Bir Birey Olduğunu Hiç Unutma

Acısıyla tatlısıyla, yanlışıyla doğrusuyla bu hayat senin. Yaptığın yanlışlar yüzünden kendini suçlama. Sen her zaman bir bireysin ve öyle kalmaya devam edeceksin. Kimsenin sana yargısız infaz yapmasına izin verme. Duruşun hep dik olsun, hiç bozma. İyi bir insansın, iyi kalmaya devam et. Normalde ne yapıyorsan onu yap, hangi yoldan yürüyorsan oradan yürümeye devam et. Bırak eşlik etmek isteyen seninle beraber yürüsün, istemeyen arkandan gelsin. Kimse seninle yürümek zorunda değil, sen de öyle. Herkesin bir hayatı, yaşantısı, acısı var. Ve unutma ki herkes bencil. Sen de öylesin. Belki çok fazla değilsin ama belli konularda bir hayli bencilsin. Bunu kabul et. Eleştirilerden kaçma, bırak gelsinler. Seni daha da yüceltsinler. Hatalarını gör, düzeltmek istiyorsan düzelt. İstemiyorsan devam et. Ne zaman rahatsızlık duyarsan o zaman bir yerden başlarsın yenilenmeye.
Mutlak bir doğru yoktur bunu hiçbir zaman aklından çıkarma. Senin yaptıkların sana doğru geliyorsa yapmaya devam et. Elbette ki başkalarına yanlış gelecek davranışların olacaktır. Ama sırf onların mutluluğu için doğrularından, mutluluğundan vazgeçme. En başta da söylediğim gibi; bu hayat senin. Senin olanı yaşa.

Kısaca Ben*

Duygusal bir insanım, yazı yazmayı hayatımdan daha çok seviyorum ama ilham gelmedikçe yazamam, insanları kendimden fazla düşünüyorum ve artık bu huyumdan nefret ediyorum, bazen saçma sapan insanların neden bana karşı cephe aldığını düşünüp beynimi gereksiz konularla meşgul ediyorum, meşgul olmayı, çalışmayı, okumayı çok seviyorum. Neden mi böyle bir giriş yaptım? Çünkü kendimi anlatmak, anlamlandırmak istedim. Şu sıralar konuşamadığımı, neyin var dediklerinde nutkumun tutulduğunu, kelimelerin ağzımdan çıkamadığını fark ettim. Benim gibi biri için çok zor bir durum bu. Her zaman dışa dönük, sosyal, her şeyini çabucak anlatabilen bir insandım çünkü. Değişik şeyler olmaya başladı. Eskisinden daha dengesizim, düşünceliyim. Ne yapacağım belli. Yazmak, eser okumak, araştırma yapmak, tek kalmak. Yapabileceğim başka hiçbir şey yok.

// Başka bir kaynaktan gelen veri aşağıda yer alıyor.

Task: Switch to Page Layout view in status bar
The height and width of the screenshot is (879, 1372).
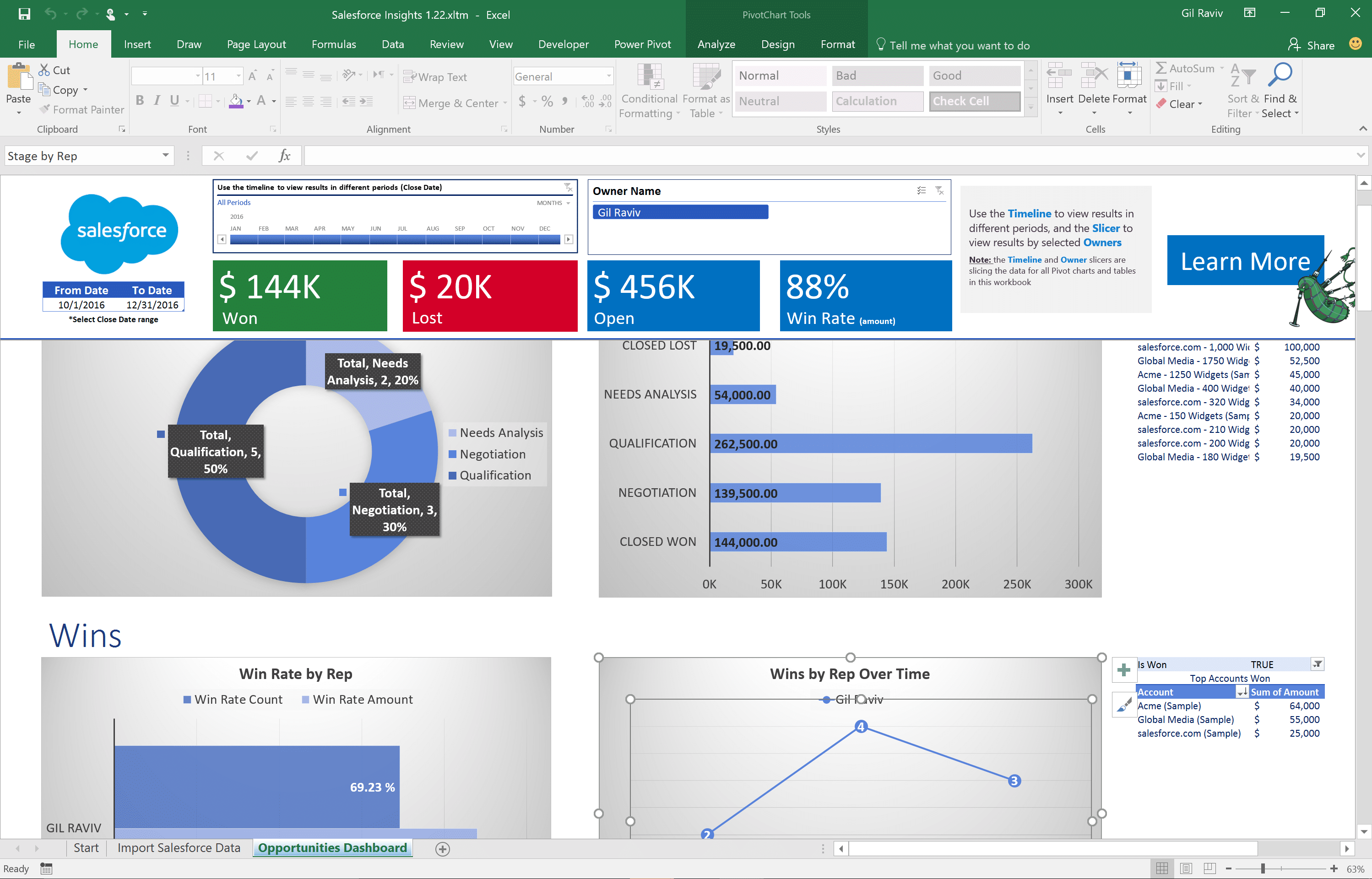Action: pyautogui.click(x=1186, y=868)
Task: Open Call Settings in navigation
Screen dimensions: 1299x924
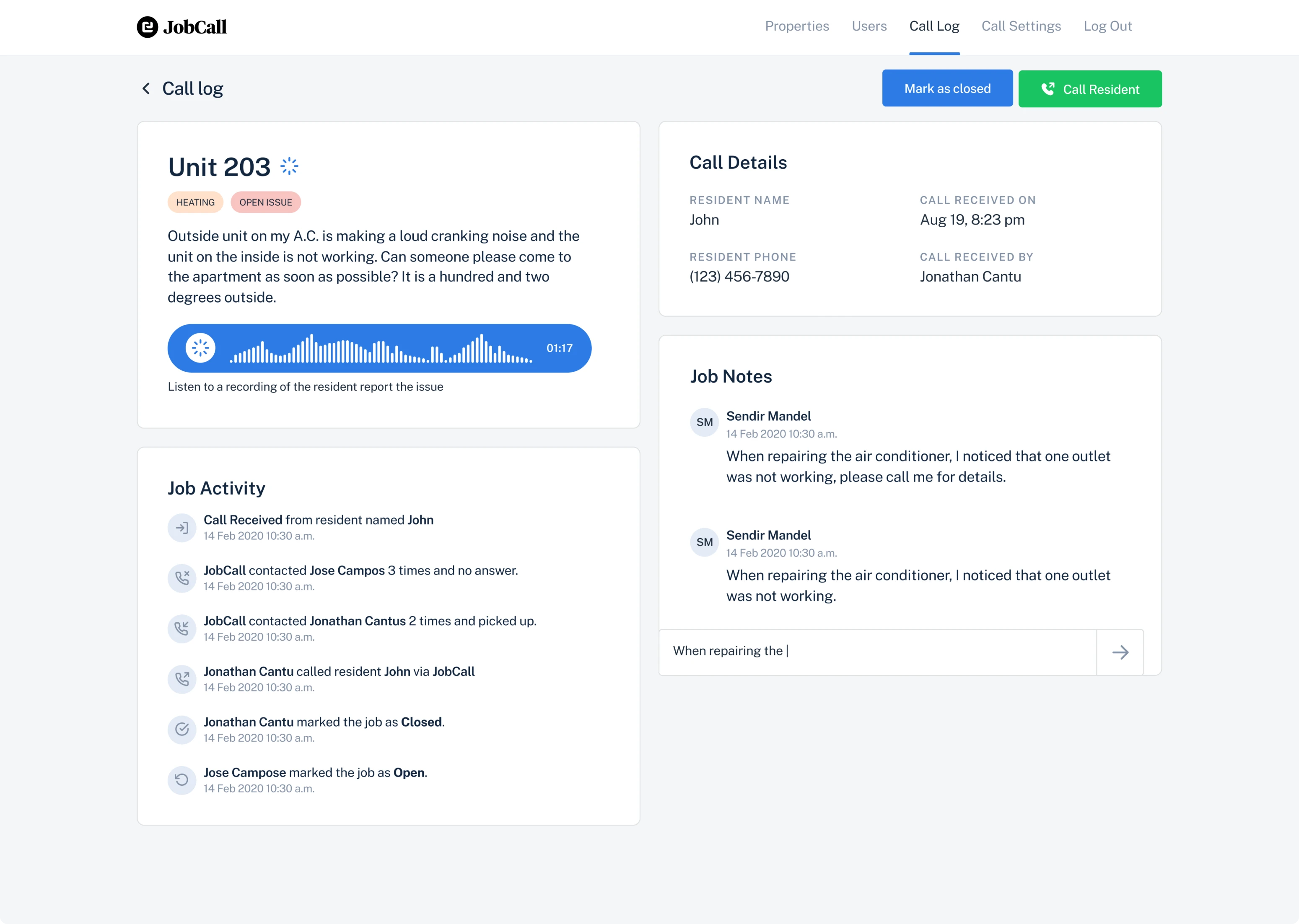Action: pyautogui.click(x=1021, y=26)
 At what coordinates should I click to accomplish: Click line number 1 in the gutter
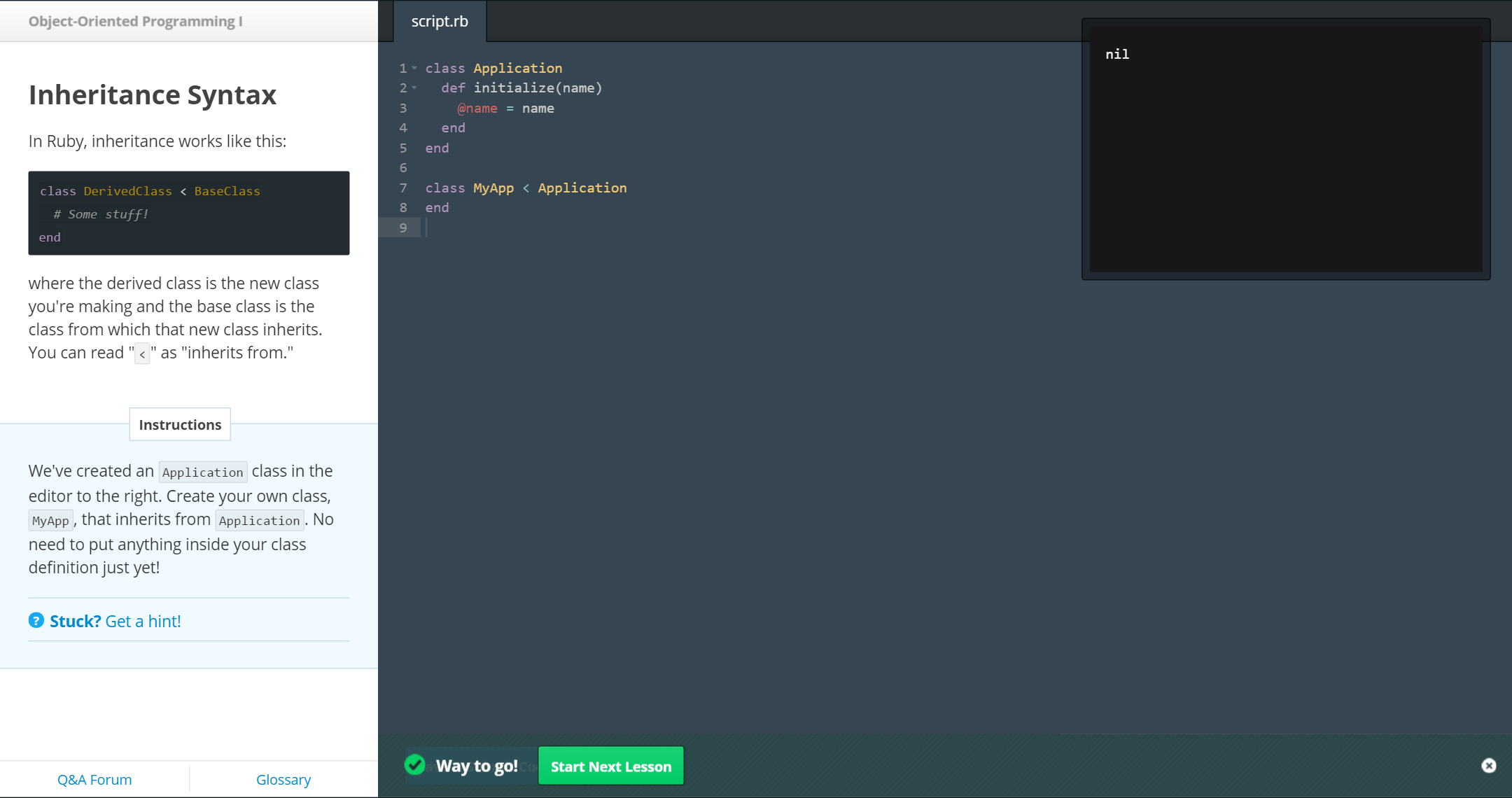tap(403, 68)
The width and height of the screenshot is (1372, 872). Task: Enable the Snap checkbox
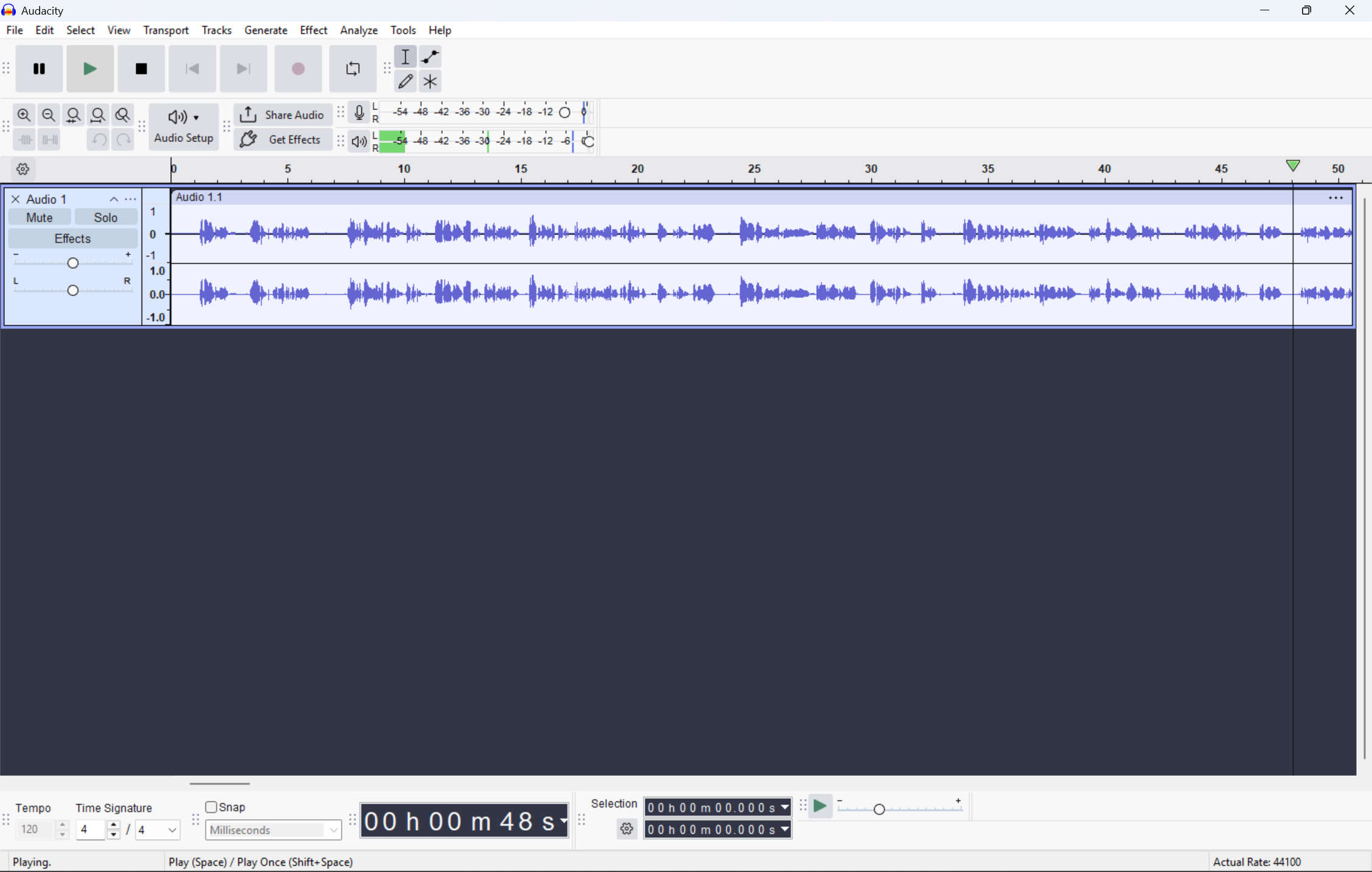[x=211, y=807]
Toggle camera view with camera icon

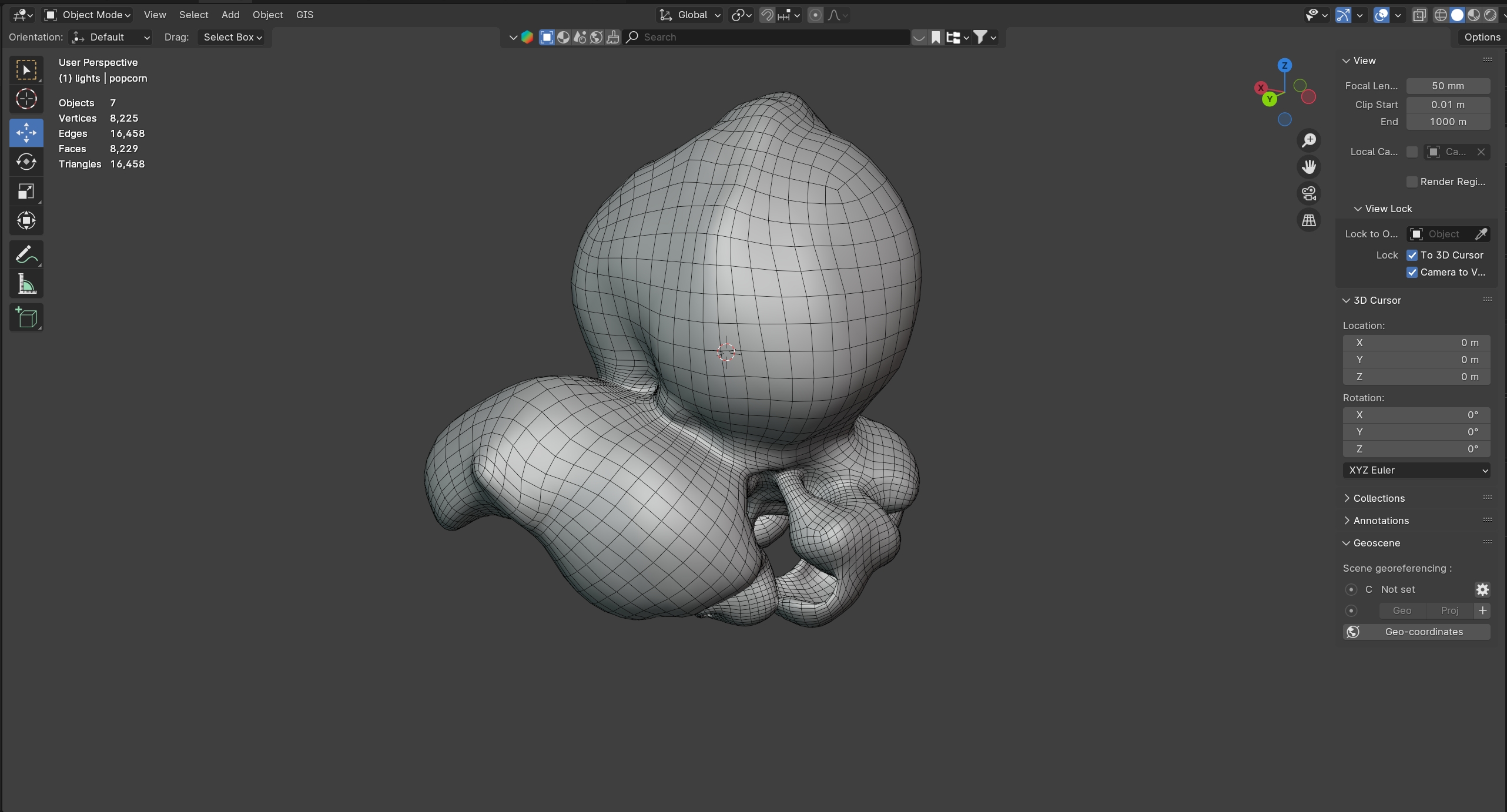click(x=1308, y=193)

Tamamen Unutmak Diye Bir Şey Yok

Her güneşin doğuşunda yeni bir güne uyanıyoruz, güneşle birlikte yeni umutlar, heyecanlar doğuyor, yeni fırsatların kapısı açılıyor. Aslında o kadar mutluluk verici bir şey ki. 1 salise sonrasını tahmin edemeden yaşıyoruz, acısıyla tatlısıyla başımızdan bir sürü olay geçiyor. Yaptığımız hatalardan ders çıkarıyoruz veya onları tekrarlıyoruz. Keşke diyoruz, koyveriyoruz kendimizi bazen, üzülüyoruz, ağlıyoruz hıçkıra hıçkıra; gözlerimiz şişene kadar, gülüyoruz, içiyoruz, eğleniyoruz, sarhoş oluyoruz, yeni insanlar tanıyoruz, dost ediniyoruz, aşık oluyoruz. Belki bağlanıyoruz belki gönül eğlendiriyoruz. Ama o insanla bir şeyler paylaşıyoruz. Artık karşılıklı sahip olduğumuz bir ''geçmiş'' imiz var. Gün geliyor, karşılaşıyoruz. Maziyi konuşuyoruz, kavga ediyoruz, sarılıyoruz, öpüşüyoruz, ayrılıyoruz... Şu anda ne demek istediğimi anlamadıysanız açıklamamı yapayım: Bu anlattığım şey bir ilişkinin başlama ve sonrasında derbeder olma süreci. Baştan böyle girmek istedim konuya çünkü direk söyleseydim çok arabesk olurdu. Böylesi daha iyi.
Yaşanılanları unutmak, silmek diye bir şey yok. Daima karşına çıkıyor, bir şekilde özlüyorsun, anıyorsun o insanı. ''Tamamen unuttum, sildim onu'' diye bir şey yok. Olamaz çünkü. Sana bir şeyler kattı, sen ona bir şeyler kattın. Belki sevdiniz, belki aşık oldunuz ama bir şey yaşandı. O ''bir şey'' i tamamen çıkaramazsınız. İmkansız.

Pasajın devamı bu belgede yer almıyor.